**Records for processing**.
━━━━━━━━━━━━━━━━
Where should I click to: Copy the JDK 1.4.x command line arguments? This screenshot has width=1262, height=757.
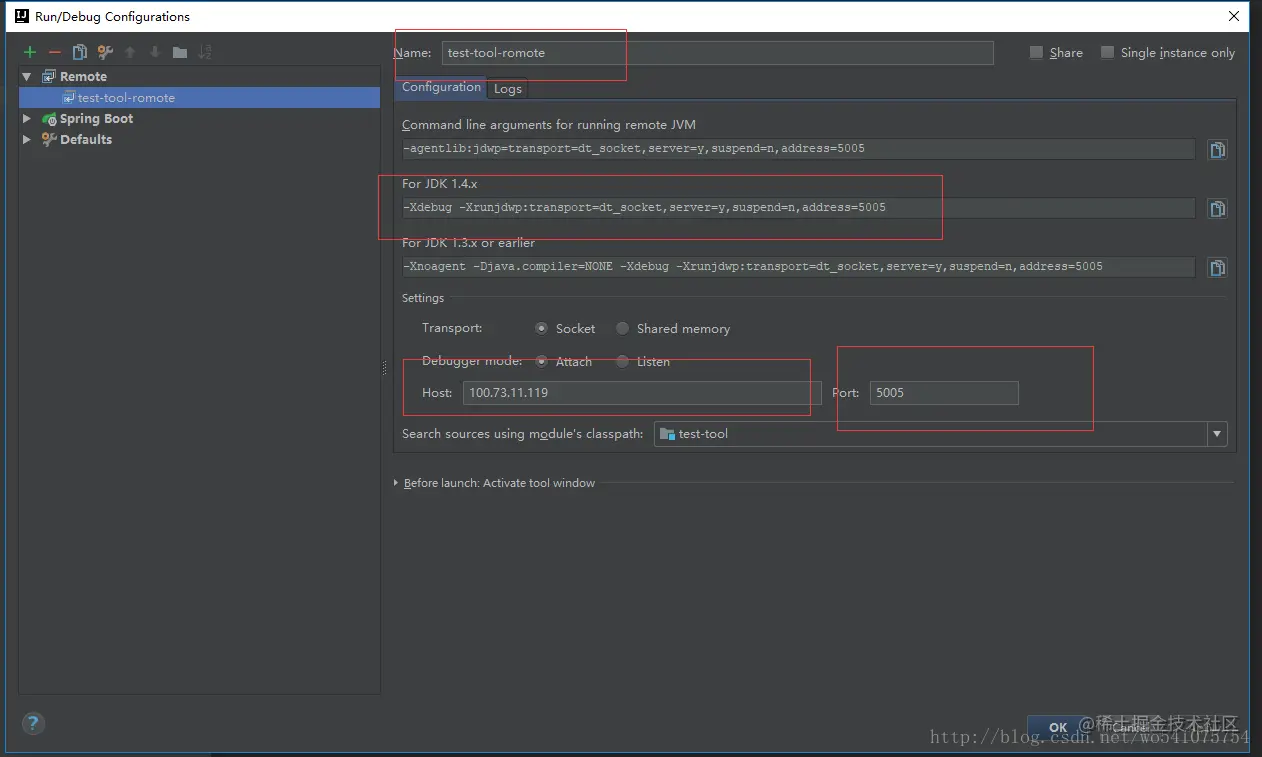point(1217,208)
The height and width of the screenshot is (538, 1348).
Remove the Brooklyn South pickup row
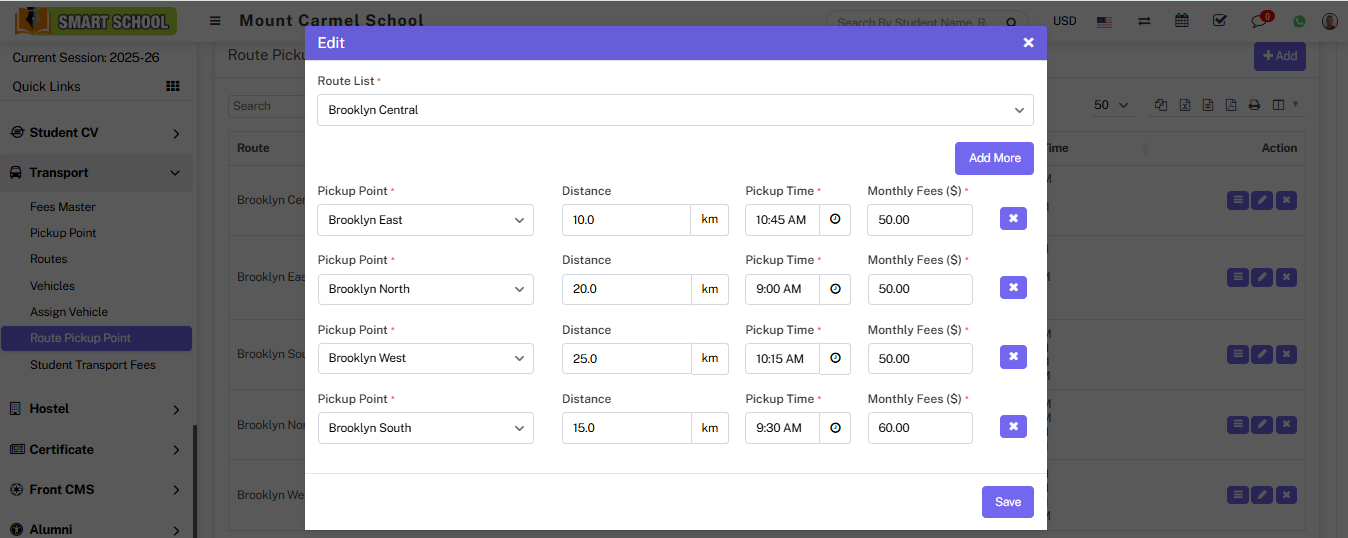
━━━━━━━━━━━━━━━━
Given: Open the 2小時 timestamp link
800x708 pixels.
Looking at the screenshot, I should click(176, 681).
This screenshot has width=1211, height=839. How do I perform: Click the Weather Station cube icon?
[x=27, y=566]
━━━━━━━━━━━━━━━━
**Required work**.
In the listing above, find the line with "Where should I" and the line with "Remove the Brooklyn South pickup row". Set down both and every line between them, minus the pictures.

**Solved exercise**.
Where should I click to: Copy the JDK 1.4.x command line arguments? This screenshot has width=1262, height=757.
point(1217,208)
The height and width of the screenshot is (538, 1348).
Remove the Brooklyn South pickup row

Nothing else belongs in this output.